Insights on Data Platform development: My Personal Series

Personal insights on the work I've been doing in the last six years building data platforms.

El blog de Noé Domínguez
, 06 March 2026

Insights on Data Platform development: My Personal Series

Over the past six years I have been working at Adevinta.com. This was the first opportunity I took when I arrived in Barcelona. It feels like yesterday when I first met my teammates, time has passed very fast. Building a more stable personal life with Adriana and Emilia takes time and effort. During these years, I joined a central team called Yotta, where I started as a data generalist working across all things big data. As the team grew, we started specializing, and this is where I started doing focused work with Spark GDPR processing pipelines and other tooling related to data governance, access control, ownership, and cost engineering.

So the problem is that I have been immersed in the work, moving from one challenge to the next. There are also moments when life gets more demanding, and you have to prioritize personal life and well-being. Since the pandemic, things have been shifting, in the world and in tech. These changes have structurally changed the way we live and the way we organize as companies and society. Some say the golden years of computer science and engineering jobs are over us, especially with the arrival of LLMs. I believe we’re at the beginning of a new era, one that needs principles and responsibility to guide it through the next decades.

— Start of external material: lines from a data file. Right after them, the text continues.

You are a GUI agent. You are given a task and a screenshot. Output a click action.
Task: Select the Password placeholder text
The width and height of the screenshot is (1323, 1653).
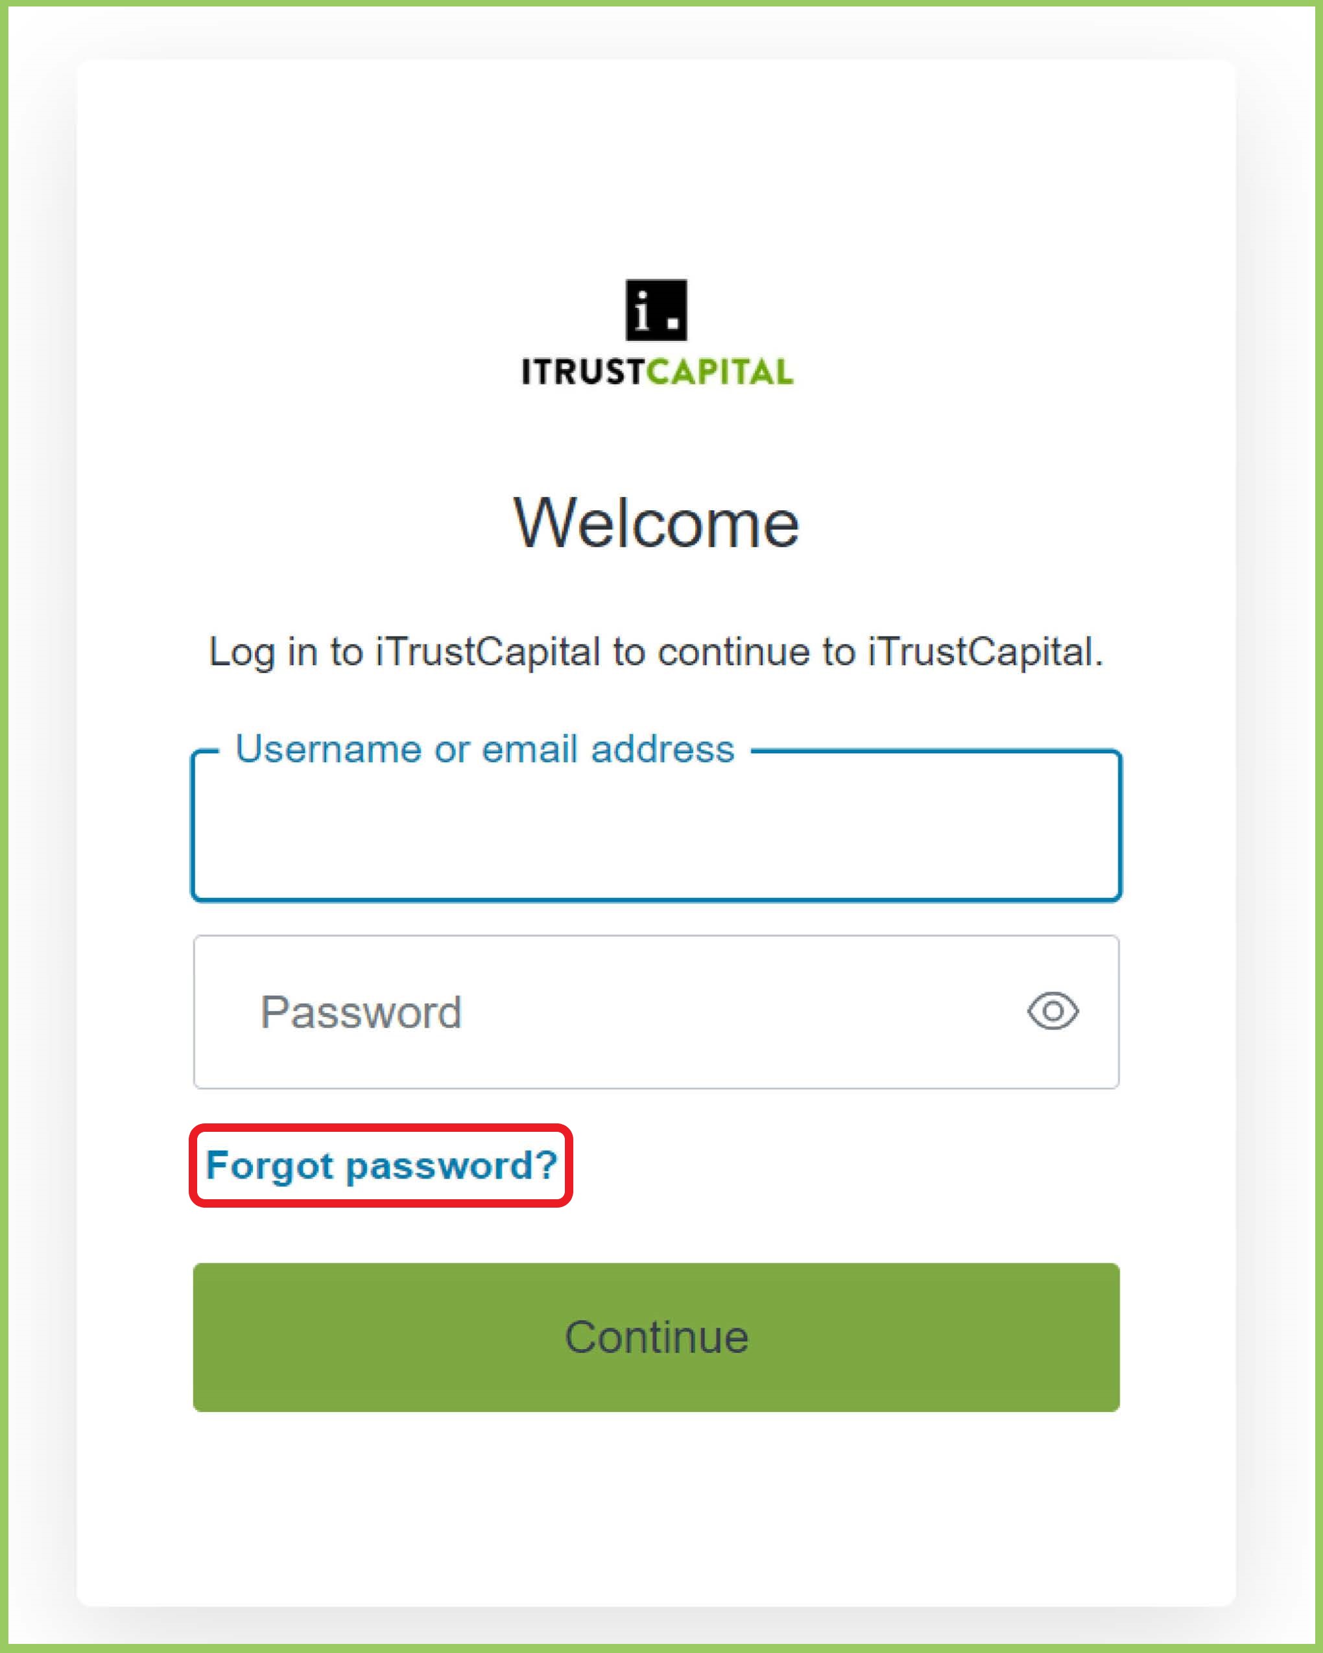[x=361, y=1012]
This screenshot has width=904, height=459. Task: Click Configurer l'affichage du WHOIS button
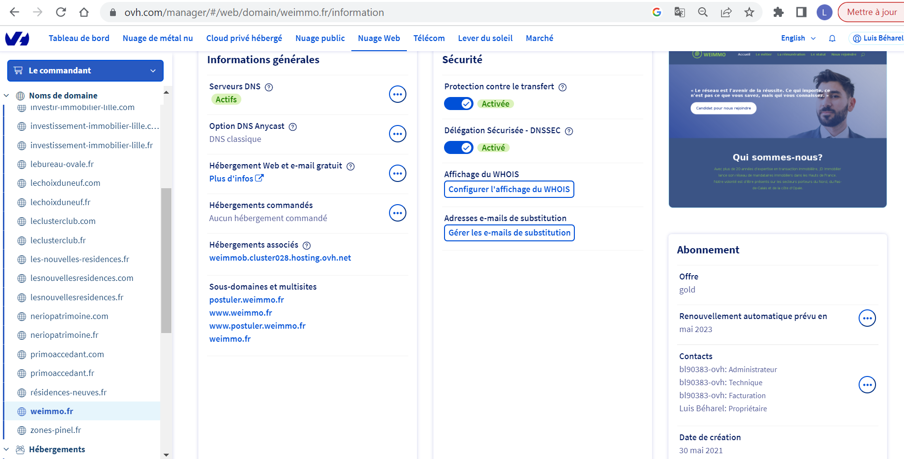pyautogui.click(x=509, y=189)
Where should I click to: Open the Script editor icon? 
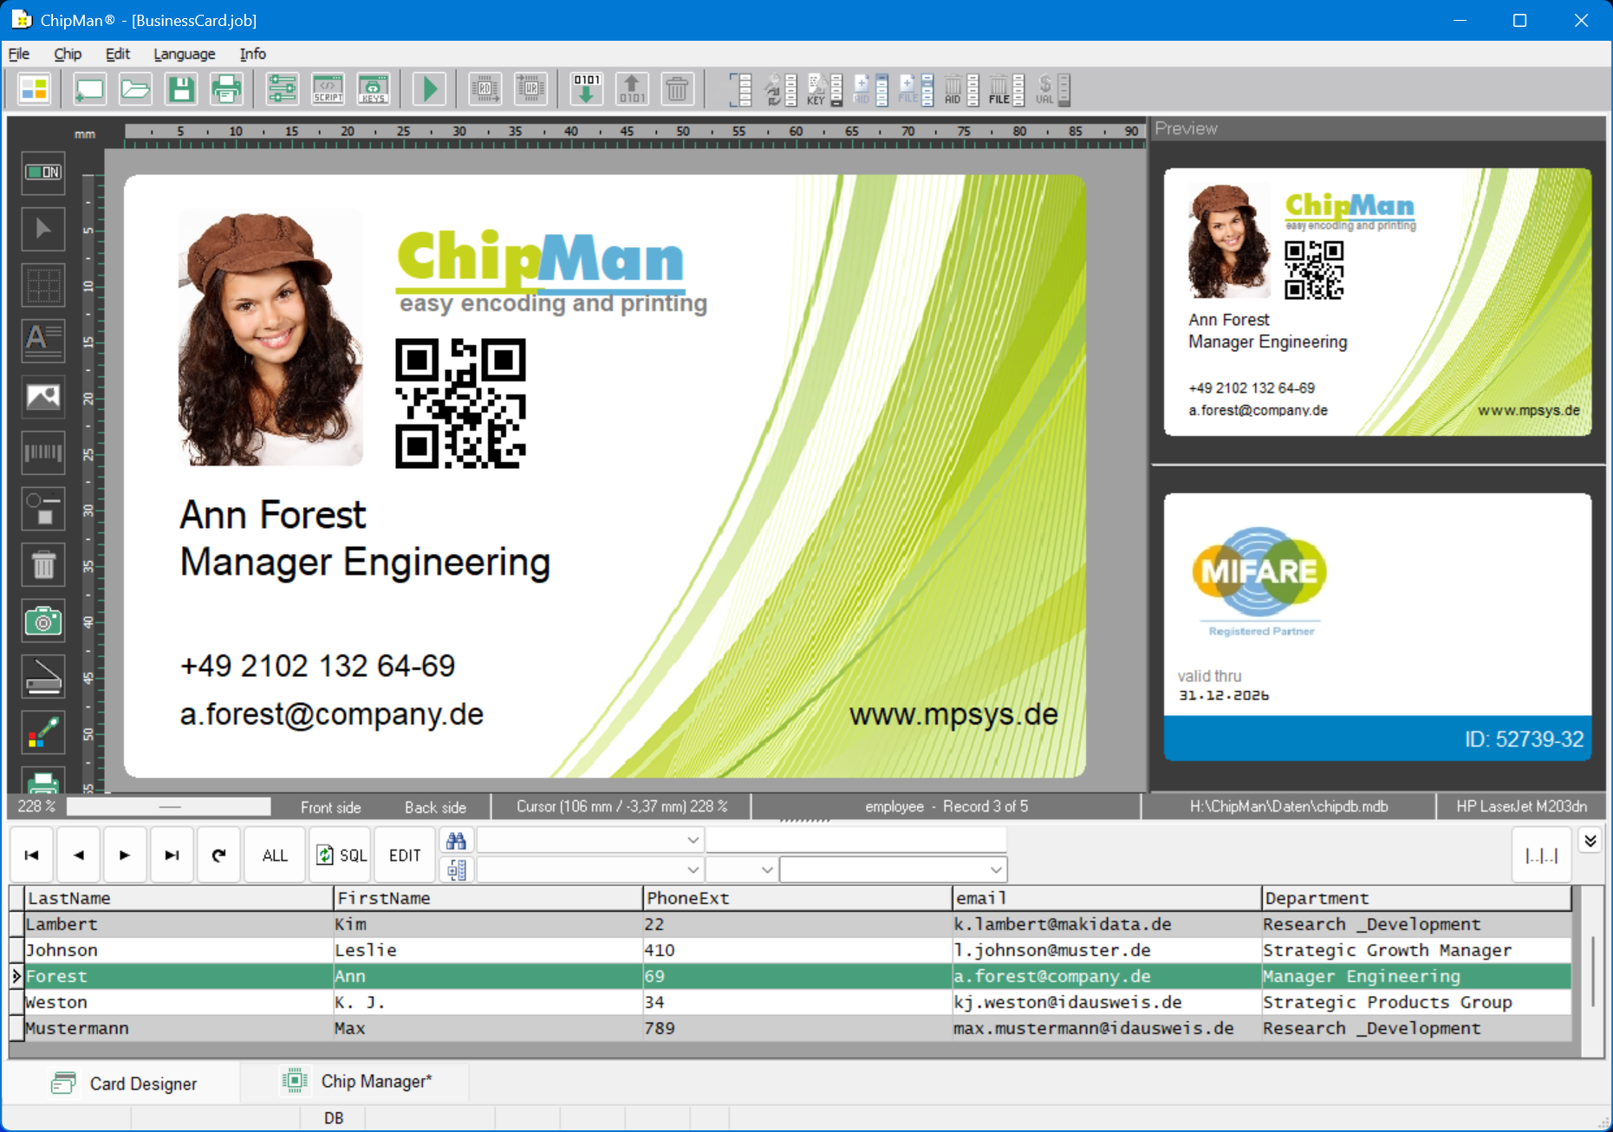point(328,89)
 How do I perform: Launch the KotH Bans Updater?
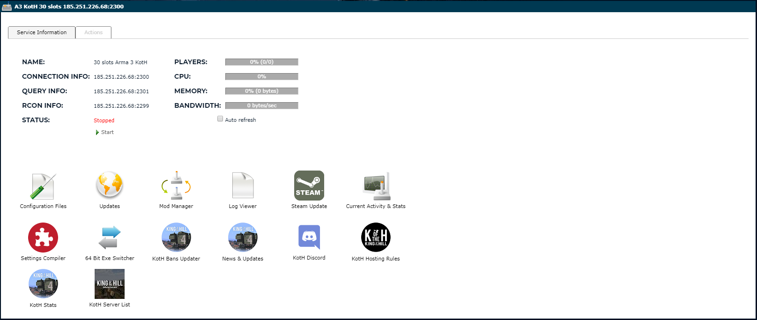(176, 238)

So during the last year, I have been working with AI-assisted tools. At first the tools were rough and not very useful, but the results have been improving as we learn how to use them. I did something I find exciting: I used it to catch up with the work I had been doing in the last years. I analyzed the commits I had made over the last six years, and find a way to surface recurring themes from that sea of commits and reflect on them to keep growing.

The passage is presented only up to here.